• [Task details] Copy all lines holding the word "Portal" from the entries.
Source data START
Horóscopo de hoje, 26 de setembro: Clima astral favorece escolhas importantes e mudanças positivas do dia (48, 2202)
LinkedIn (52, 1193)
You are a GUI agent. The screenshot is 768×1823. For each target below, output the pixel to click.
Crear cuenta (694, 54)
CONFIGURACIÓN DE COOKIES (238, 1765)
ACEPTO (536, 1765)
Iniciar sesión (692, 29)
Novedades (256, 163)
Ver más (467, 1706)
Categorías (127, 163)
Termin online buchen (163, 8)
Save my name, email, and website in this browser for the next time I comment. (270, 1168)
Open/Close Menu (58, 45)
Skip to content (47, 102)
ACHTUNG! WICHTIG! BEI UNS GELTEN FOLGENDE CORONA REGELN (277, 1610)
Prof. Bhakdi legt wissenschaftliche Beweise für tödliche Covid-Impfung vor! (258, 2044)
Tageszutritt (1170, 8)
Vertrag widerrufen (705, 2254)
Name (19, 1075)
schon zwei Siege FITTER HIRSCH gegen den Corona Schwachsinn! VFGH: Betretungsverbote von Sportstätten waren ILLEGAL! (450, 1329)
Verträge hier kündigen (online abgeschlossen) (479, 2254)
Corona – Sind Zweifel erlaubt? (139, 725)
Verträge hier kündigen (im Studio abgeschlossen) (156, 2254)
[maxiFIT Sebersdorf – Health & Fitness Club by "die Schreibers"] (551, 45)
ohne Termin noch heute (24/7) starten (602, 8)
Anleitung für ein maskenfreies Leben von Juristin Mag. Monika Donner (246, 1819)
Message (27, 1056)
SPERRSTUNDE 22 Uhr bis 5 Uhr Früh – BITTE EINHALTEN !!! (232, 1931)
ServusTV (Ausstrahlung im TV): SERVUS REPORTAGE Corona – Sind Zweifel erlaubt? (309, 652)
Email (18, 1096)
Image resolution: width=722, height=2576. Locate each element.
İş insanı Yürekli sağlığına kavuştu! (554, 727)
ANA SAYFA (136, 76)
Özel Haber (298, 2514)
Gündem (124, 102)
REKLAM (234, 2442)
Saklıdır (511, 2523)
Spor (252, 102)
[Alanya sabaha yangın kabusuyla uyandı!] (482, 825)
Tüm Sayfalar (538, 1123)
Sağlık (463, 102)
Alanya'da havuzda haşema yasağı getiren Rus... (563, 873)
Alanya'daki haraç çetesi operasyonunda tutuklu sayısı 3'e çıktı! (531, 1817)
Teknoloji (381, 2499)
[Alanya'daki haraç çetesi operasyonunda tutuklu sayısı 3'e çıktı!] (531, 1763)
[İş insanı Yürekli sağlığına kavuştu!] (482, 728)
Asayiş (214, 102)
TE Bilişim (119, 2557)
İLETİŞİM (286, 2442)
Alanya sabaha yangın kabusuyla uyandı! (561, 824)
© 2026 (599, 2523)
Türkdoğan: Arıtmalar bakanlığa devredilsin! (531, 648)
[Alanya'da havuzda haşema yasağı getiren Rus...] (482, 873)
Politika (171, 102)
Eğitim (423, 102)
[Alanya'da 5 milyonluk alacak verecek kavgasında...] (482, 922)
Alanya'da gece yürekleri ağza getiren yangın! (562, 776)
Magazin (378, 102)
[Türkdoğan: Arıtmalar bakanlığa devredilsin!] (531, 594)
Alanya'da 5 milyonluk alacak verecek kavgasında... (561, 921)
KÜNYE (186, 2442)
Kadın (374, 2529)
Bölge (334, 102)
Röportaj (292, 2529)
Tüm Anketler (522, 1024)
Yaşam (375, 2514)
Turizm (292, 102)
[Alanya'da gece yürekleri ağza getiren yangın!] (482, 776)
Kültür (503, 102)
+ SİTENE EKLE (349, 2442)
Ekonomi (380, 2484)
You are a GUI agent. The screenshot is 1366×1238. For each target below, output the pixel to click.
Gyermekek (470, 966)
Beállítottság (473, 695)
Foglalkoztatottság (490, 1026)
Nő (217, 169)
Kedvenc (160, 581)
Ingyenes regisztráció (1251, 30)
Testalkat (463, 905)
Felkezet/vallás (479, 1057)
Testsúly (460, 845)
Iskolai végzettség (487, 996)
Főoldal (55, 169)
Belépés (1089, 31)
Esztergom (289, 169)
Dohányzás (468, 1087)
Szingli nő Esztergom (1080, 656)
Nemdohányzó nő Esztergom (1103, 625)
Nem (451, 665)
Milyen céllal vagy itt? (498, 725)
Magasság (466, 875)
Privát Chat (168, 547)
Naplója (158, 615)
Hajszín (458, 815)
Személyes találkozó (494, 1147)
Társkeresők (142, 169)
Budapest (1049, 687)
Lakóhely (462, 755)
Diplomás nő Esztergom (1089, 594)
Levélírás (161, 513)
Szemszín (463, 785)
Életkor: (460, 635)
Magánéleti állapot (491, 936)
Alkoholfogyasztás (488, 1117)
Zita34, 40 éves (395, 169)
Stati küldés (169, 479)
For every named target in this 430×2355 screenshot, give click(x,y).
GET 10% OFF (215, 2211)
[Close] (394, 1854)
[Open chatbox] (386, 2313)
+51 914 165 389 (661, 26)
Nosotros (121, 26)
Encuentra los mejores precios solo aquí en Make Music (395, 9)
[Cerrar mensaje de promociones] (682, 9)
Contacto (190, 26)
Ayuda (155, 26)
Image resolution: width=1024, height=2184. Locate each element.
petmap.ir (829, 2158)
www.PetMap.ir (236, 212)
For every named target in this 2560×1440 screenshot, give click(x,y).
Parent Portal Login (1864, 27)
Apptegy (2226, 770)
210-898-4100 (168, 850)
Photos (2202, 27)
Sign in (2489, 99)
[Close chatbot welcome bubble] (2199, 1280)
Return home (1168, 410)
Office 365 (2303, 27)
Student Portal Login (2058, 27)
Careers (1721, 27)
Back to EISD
Source data END
• [Result of this exercise]
Parent Portal Login (1864, 27)
Student Portal Login (2058, 27)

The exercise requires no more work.